Exercise instructions: Return the count of lines in the following records that include "computer", and nothing more.

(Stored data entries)

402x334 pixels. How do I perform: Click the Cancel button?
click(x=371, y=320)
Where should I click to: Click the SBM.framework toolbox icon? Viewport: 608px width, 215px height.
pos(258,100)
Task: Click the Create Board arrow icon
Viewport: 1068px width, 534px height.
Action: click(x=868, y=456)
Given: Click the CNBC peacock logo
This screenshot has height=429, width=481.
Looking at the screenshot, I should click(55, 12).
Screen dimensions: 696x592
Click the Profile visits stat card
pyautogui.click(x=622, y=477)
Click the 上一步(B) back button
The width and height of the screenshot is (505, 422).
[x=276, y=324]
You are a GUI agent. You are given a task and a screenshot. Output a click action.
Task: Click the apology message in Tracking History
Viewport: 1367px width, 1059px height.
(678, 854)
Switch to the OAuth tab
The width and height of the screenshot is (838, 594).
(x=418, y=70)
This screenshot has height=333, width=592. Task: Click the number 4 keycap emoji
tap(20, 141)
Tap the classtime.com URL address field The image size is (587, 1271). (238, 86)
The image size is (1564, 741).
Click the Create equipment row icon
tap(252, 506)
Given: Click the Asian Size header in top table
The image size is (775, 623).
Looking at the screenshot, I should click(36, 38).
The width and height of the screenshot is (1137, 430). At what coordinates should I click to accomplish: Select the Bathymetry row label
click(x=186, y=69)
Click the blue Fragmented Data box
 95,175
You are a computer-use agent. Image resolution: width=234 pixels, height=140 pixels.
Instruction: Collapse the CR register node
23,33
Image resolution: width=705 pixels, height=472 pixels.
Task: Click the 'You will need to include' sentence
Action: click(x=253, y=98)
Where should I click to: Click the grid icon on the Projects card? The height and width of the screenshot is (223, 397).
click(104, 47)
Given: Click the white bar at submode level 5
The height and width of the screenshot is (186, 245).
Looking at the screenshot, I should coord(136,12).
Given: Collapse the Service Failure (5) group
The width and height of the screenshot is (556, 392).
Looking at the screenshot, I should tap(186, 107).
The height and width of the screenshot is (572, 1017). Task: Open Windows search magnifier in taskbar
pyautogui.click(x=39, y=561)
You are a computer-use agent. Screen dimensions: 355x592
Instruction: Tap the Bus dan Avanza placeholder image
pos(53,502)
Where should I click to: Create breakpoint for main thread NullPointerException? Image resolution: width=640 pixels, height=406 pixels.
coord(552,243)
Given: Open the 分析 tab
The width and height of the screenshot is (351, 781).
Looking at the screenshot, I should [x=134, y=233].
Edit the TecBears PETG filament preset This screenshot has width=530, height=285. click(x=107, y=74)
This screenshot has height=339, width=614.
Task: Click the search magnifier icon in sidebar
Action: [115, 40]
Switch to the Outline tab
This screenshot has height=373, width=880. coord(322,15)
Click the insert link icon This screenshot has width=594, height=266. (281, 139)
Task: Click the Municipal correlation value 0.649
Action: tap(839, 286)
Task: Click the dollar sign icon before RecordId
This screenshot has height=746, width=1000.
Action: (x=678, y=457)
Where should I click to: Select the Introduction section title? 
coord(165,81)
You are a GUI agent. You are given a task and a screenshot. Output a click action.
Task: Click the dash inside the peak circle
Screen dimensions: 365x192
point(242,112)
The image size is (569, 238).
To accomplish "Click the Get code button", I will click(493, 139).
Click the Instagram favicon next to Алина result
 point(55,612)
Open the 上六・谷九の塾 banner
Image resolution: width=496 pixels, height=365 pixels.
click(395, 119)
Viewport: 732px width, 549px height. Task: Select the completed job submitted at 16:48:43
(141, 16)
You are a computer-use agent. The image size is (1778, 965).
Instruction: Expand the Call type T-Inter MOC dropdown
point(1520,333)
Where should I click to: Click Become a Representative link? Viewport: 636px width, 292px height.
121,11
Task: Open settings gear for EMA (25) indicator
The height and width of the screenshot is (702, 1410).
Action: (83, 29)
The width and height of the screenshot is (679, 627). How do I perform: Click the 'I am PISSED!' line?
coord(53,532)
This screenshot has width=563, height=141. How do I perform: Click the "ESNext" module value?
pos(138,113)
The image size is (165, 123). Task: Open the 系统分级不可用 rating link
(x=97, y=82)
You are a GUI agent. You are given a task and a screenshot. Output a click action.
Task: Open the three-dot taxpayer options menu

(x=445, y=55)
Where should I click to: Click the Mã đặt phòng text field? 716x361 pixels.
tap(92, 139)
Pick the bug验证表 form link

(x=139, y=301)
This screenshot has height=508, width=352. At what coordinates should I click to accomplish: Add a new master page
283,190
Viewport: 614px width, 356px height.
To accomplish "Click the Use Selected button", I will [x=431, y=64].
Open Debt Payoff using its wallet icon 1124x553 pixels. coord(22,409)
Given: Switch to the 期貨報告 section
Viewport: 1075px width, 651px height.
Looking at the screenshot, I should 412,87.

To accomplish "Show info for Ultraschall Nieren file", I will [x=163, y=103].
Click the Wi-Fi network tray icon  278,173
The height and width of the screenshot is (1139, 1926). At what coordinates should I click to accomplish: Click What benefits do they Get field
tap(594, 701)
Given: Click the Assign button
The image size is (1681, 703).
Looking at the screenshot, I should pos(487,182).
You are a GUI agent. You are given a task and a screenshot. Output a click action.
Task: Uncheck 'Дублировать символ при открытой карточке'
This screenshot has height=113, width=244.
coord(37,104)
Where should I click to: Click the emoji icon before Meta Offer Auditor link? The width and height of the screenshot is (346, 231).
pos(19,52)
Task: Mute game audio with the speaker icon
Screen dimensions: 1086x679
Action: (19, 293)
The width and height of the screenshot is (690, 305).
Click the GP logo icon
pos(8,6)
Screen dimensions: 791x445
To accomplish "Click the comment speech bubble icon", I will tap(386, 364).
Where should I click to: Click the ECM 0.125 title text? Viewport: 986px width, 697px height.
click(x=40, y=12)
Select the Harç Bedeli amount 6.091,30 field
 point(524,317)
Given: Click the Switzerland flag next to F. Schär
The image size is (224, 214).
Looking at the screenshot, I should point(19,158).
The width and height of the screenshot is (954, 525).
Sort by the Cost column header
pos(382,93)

Task output: 3